Sous le ciel de Koutaïssi

Amour de l’amour

C’est une fable, un conte, une déclaration d’amour au cinéma et à la vie. Ce premier long-métrage géorgien primé à Berlin, Chicago et Angers nous fait croire au hasard et au coup de foudre.

Un livre tombe, un garçon rencontre une fille. À partir de là, tous les possibles du cinéma s’ouvrent à nous sur l’écran. Une histoire d’amour, bien sûr, mais aussi un film fantastique, un hommage à l’image, une rêverie sur le hasard… Sous le ciel de Koutaïssi, premier long-métrage du Géorgien Aleksandre Koberidze primé un peu partout, dont récemment au Festival Premiers Plans d’Angers, est un conte de fées d’aujourd’hui, qui musarde et lézarde. Évoquant les sortilèges les plus fous qui peuvent contrecarrer une rencontre, digressant au fil de l’eau, d’une rive à l’autre du Rioni, le fleuve qui traverse la ville, cet ovni de deux heures et trente et une minutes ménage de constantes surprises. 

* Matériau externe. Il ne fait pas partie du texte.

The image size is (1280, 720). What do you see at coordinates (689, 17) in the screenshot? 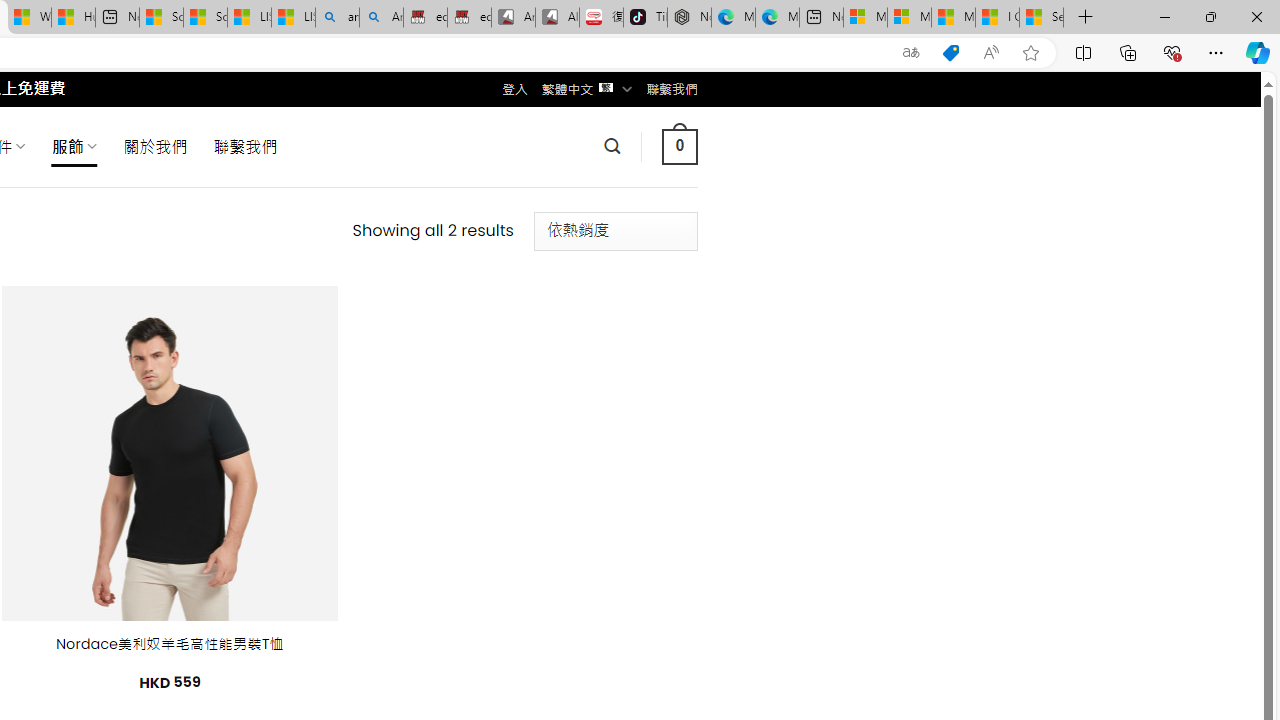
I see `'Nordace - Best Sellers'` at bounding box center [689, 17].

Les brindilles et les gouttières complotent, la brise reprend le cours du récit, les chiens amateurs de football choisissent les cafés où se retransmettent les meilleurs matches. Les hommes et les femmes se croisent, se reconnaissent ou pas, se parlent ou se taisent. Et, au cœur même de l’histoire, le cinéma, en la personne d’une réalisatrice cherchant à filmer des couples, se fait Cupidon. Que nous dit Sous le ciel de Koutaïssi, sinon que la vie est immense et que la beauté est partout ? 

Sous le ciel de Koutaïssi d’Aleksandre Koberidze. Copyright Faraz Fesharaki/DFFB

Dans ce long poème filmé, le spectateur est tour à tour embarqué, émerveillé, ballotté. La caméra embrasse les paysages, scrute les visages, semble capter le moindre souffle d’air, l’agitation des foules, la tristesse des rendez-vous manqués, le silence qui n’est qu’apparence, le mouvement de l’univers. Il y a bien quelques longueurs, une chanson italienne de trop, des ralentis malvenus, mais la croyance dans la magie du cinéma est si évidente, la joie de filmer si entière, que le spectateur se laisse séduire. Il est dit dans ce film qu’il ne fait ni « avancer la société » ni « rien du tout ». Et, bien sûr, c’est totalement faux. Car le pouvoir des histoires, fussent-elles irréalistes (et même, a fortiori, si elles le sont), la force des images, la puissance de l’imagination, sont ce qui nous porte et nous hisse. Le regard d’Aleksandre Koberidze sur « une parmi mille aventures palpitantes qui ont lieu tous les jours dans ce monde » exalte la beauté des petits riens et le bonheur d’être vivant. Et c’est tout un art.